El dato viene relacionado con la salida de dólares que acompaña a los viajeros, que principalmente visitan los países limítrofes con la intención de hacer compras, efecto del dólar "barato" que mantiene el Gobierno para bajar la inflación.
Ahora, con el nuevo crédito del FMI de 20.000 millones de dólares (de los cuales ya desembolsó 12.000 millones), esa política se ha profundizado, promoviendo aún más la salida de argentinos a comprar.
Datos duros de una tendencia insostenible
Durante marzo, las reservas del BCRA disminuyeron US$ 3.131 millones, concluyendo el mes en US$ 24.986 millones, antes de ser reforzadas por el arribo del nuevo préstamo del FMI.
Por décimo mes consecutivo, la cuenta corriente cambiaria cerró marzo con desequilibrio: registró un déficit de US$ 1.674 millones.
Los déficits de cuenta corriente fueron, a lo largo de la historia económica argentina, el talón de Aquiles de muchos planes económicos.
El rojo en la salida de divisas ya se consumió casi la totalidad del superávit conseguido en los primeros seis meses de la gestión de Javier Milei, de la mano de un shock de ajuste y recesión inducida.

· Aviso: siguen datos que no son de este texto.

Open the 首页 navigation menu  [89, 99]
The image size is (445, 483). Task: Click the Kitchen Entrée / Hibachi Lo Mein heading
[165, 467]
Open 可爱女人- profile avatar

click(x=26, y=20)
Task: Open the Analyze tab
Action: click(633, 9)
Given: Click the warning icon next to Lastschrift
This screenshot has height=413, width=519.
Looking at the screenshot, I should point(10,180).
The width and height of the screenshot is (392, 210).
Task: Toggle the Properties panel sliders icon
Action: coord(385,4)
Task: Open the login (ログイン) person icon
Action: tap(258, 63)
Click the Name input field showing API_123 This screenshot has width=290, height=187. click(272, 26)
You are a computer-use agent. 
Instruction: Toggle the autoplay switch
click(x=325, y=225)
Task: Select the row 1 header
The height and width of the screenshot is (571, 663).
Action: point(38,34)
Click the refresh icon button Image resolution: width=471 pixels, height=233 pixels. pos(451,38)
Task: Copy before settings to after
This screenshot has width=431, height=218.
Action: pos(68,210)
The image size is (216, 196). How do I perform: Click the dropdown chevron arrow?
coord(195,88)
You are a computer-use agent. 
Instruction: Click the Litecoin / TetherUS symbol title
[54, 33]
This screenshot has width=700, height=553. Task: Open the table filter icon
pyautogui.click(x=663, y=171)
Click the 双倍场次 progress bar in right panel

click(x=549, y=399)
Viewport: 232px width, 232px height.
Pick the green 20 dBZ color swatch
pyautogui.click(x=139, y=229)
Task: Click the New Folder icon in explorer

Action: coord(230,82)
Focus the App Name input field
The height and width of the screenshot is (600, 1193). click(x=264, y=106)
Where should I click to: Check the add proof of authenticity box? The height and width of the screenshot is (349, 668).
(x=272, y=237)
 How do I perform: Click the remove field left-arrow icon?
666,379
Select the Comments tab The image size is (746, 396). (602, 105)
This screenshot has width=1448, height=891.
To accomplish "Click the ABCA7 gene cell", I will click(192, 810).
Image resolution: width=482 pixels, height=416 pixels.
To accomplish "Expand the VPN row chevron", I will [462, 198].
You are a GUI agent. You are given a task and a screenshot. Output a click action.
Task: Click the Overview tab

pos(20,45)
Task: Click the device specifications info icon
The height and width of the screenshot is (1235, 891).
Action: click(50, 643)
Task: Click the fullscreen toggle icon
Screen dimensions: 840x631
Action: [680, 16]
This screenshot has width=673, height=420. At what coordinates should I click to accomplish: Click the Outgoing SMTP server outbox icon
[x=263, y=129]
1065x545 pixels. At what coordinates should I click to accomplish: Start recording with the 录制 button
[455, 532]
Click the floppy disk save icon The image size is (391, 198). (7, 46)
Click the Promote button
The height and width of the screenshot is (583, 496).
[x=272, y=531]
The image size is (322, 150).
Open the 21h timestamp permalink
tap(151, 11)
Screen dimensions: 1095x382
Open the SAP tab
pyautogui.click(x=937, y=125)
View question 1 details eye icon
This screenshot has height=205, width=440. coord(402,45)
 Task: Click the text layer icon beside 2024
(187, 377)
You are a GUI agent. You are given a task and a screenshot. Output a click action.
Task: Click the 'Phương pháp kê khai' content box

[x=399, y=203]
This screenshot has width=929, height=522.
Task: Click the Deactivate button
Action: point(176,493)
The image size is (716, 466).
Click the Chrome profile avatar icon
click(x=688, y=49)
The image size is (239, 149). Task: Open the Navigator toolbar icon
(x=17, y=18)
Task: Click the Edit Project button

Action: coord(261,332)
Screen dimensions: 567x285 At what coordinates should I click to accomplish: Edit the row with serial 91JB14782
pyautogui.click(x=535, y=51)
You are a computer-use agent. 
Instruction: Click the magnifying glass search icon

Es que, hasta mayo del 2024, cuando el pago de importaciones estaba calendarizado y el tipo de cambio vigente era alto, se había acumulado un superávit de US$ 12.123 millones.
De allí en más, a raíz de los sucesivos saldos negativos que irrumpieron una vez que se fue normalizando el pago de importaciones y perdiendo competitividad cambiaria (dólar "barato"), se fueron US$ 11.655 millones.
Buena parte de esta salida de divisas se explica por el turismo emisivo.
Esa mirada podría agravarse ahora tras la salida del cepo cambiario para individuos, con un dólar que se ubica por debajo de los $1.200.
Cuando los argentinos con cierto poder adquisitivo perciben que la cotización del dólar es conveniente, sacan pasajes a Miami, Brasil o Chile, en la mayoría de los casos para hacer compras de indumentaria o artículos tecnológicos.
La contrapartida es que los turistas extranjeros que eligieron visitar Argentina en marzo fueron 24% menos que los que hicieron lo propio en el mismo mes del año pasado. La contra cara del dólar "barato" para argentinos es que, para los extranjeros, visitar el país se les hace muy caro.
Balanza en rojo
Desde hace 10 meses salen del país más dólares de los que entran, una ecuación que complica a Argentina, que tiene de hecho una economía bimonetaria, no alcanza a pagar su demanda de dólares (turismo, importaciones, ahorro y deuda) con exportaciones y registra un endeudamiento externo impactante.
También hubo déficit de US$ 456 millones en la cuenta de "Bienes" y US$ 425 millones por "ingresos primarios".
Parte de ello, ese desequilibrio lo representaron egresos netos por US$ 570 millones para hacer frente "a gastos por viajes, pasajes y otros consumos efectuados con tarjetas con proveedores no residentes".
El escenario podría ser peor si seis de cada diez argentinos no hubiesen elegido utilizar sus propios dólares en el banco para efectuar los pagos, y de esa forma ahorrarse los impuestos. Pero buena parte de esos pagos se hicieron con la compra de dólar MEP.
Otro factor que complica es que la cuenta financiera cambiaria también resultó deficitaria ese mes en US$1.892 millones.